Why they are called Albums

The reason we call our records “albums” goes back a long time to the early days of records. This fine example of Gilbert and Sullivan “the Gondoliers” illustrates why.

Gilbert and Sullivan The Gondoliers

This recording was supervised by Rupert D’oyly Carte, no less. It is recorded at 78 rpm on 12 inch records. You can only get four or five minutes onto a side of such a record. That’s plenty for me, but If you can handle 2 hours of Gilbert and Sullivan without reaching for the kitchen knife, then there was a solution.

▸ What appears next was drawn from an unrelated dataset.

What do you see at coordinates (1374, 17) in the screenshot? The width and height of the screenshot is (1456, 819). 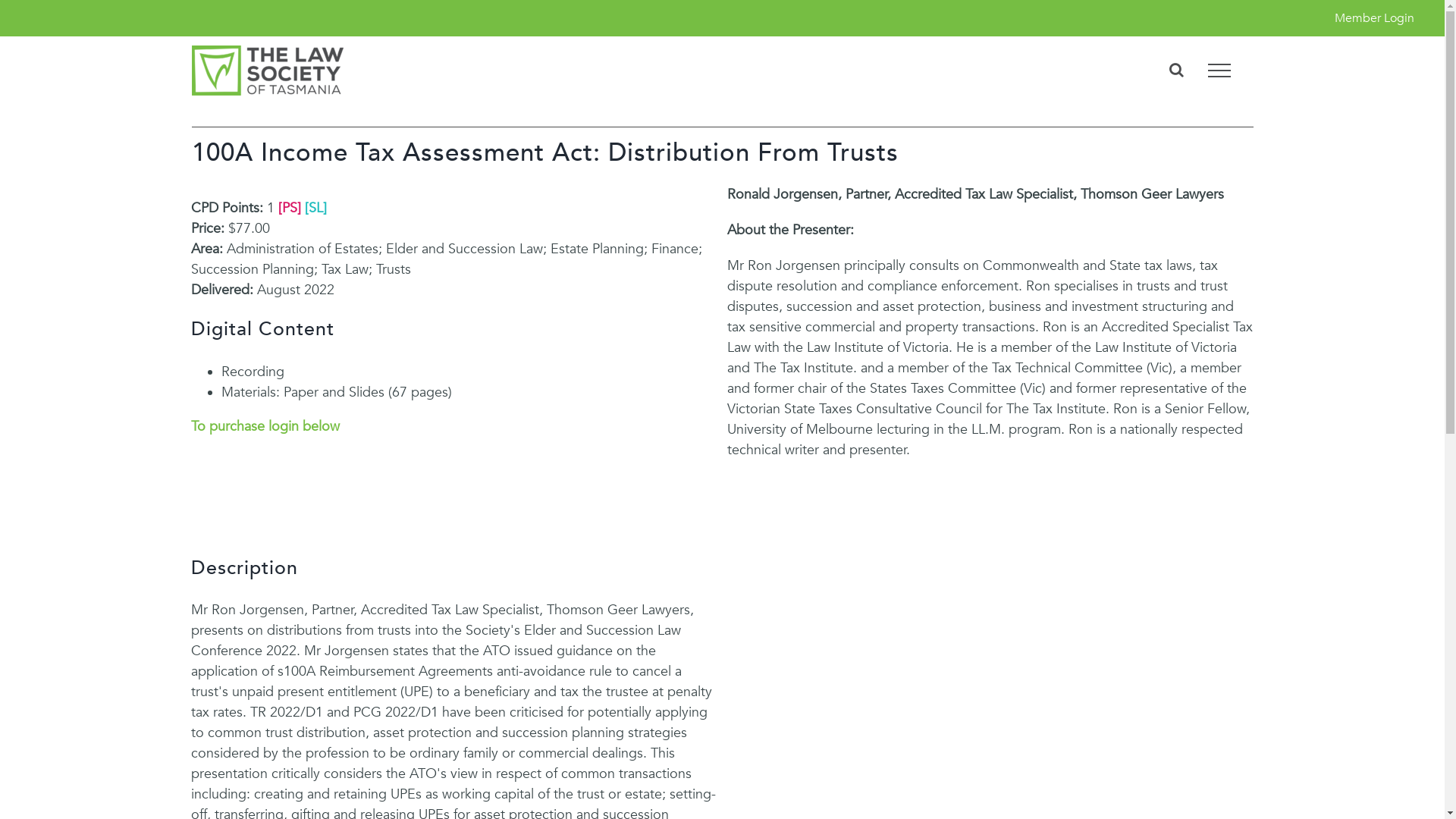 I see `'Member Login'` at bounding box center [1374, 17].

Notes inside the front cover

Prior to 1948, when the 12 inch microgroove 33 rpm LP was invented, the only way to get long play time was to have lots of records. Here we have 12. At 8 to 10 minutes per record that’s about 2 hours.  It is a credit to their popularity that people were willing to sit through this and change records ever five minutes.

The album pages

To package this lot the record company produced these books, or Albums, to safely store the many records which made up the full composition. When the LP took over in the 50’s the term Album was still used, though now it referred to just one record in a cardboard sleeve. Double and triple Albums came shortly after.

HMV Nipper

This album is from “His masters voice” which still lives on as HMV and uses the logo of nipper the dog.